2. Many of the commentators claim that Duesberg is taking credit for a hypothesis that is not new.

3. Many of the commentators, particularly Dr. Orac, point out that Duesberg is overselling his hypothesis. In fact, Orac says he may comment on the article after having had a chance to read it. I would put considerable credence in any review of the article by Dr. Orac, who is a surgical oncologist.

The bottom line here is that the article should be judged on its own merits, if any, not on the fact that Duesberg is a crank on the subject of HIV/AIDS.

April 22, 2007 11:37 PM  
Blogger ERV said...

Hey thanks for the rundown Kris, and the link, slc.

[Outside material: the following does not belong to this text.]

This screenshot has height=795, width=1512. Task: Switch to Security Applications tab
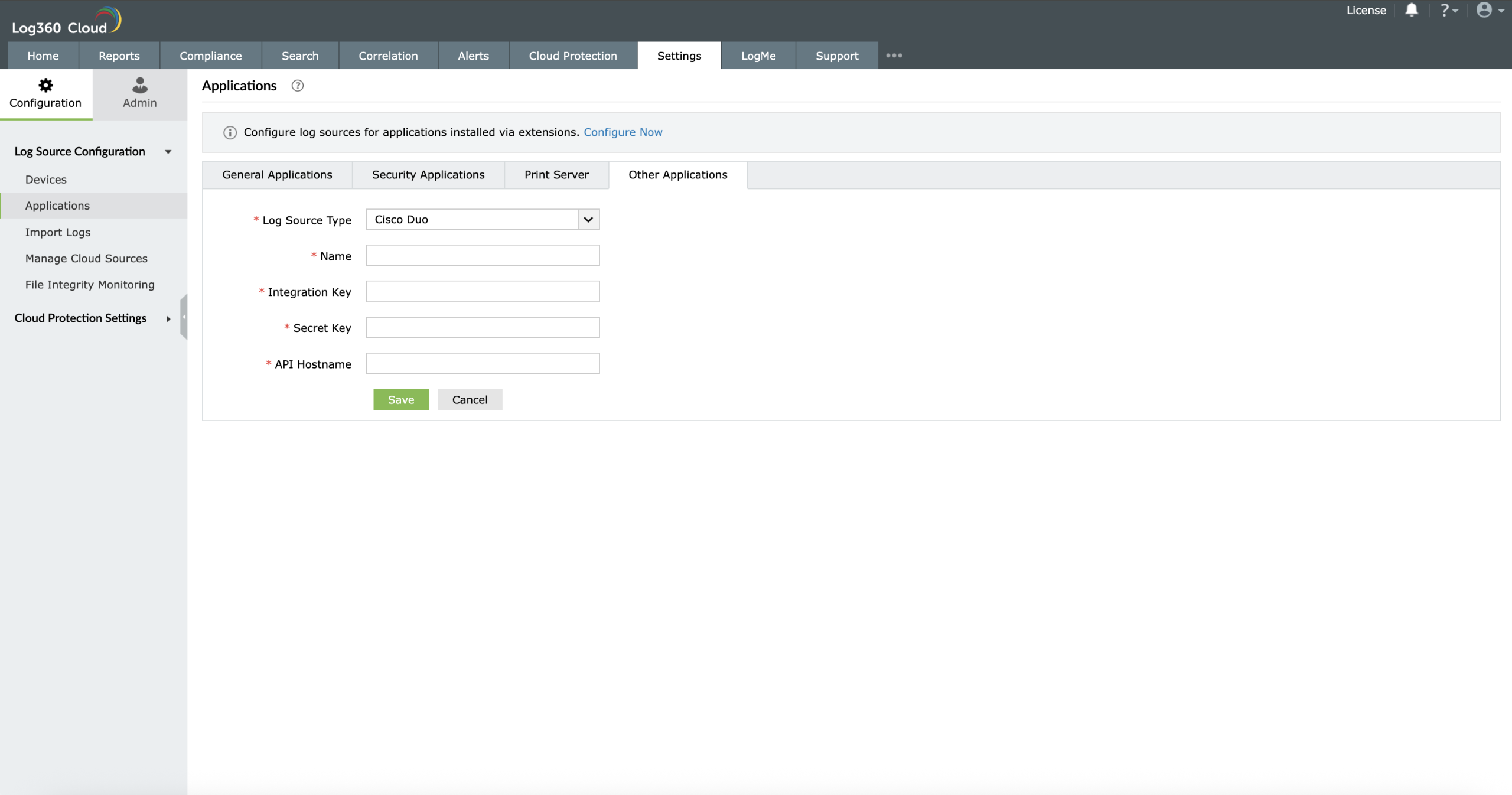(x=428, y=175)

I saw lincoln posted a link to the SciAm article on Taras blog, but I shrugged it off :)

April 24, 2007 12:38 AM  
Blogger Kristjan Wager said...

I have just deleted a typical AIDS/HIV-denial post by Jasper Barre, since it was basicly just an appeal to authority and contained personal attacks on me. The later was what got it deleted.

Feel free to disagree with me, but don't just parrot the same old lines about Duesberg having proven what he says. Duesberg's ideas might have had some merits to them back in the days, but now there is overwhelming evidence that he is wrong, and no supporting evidence to his ideas.

And don't imply that I am dishonest (the part in question was: "So, you if you are an honest man, you should retract your false statement"), or generally insult me.

Jasper Barre is welcome to comment again if he can keep personal attacks out of it (and preferably stop making HIV/AIDS-denial talking points). As the comments by SLC shows, I have no problem with people disagreeing with me.

April 25, 2007 7:39 AM  
Anonymous Jasper Barre said...

Mr. Wager wrote:

My objections to the Scientific American article is that it's about one of Duesberg hypothesis before there is any supporting evidence has come to light

This is another false statement.

Much evidence has come out to support the aneuploidy hypothesis.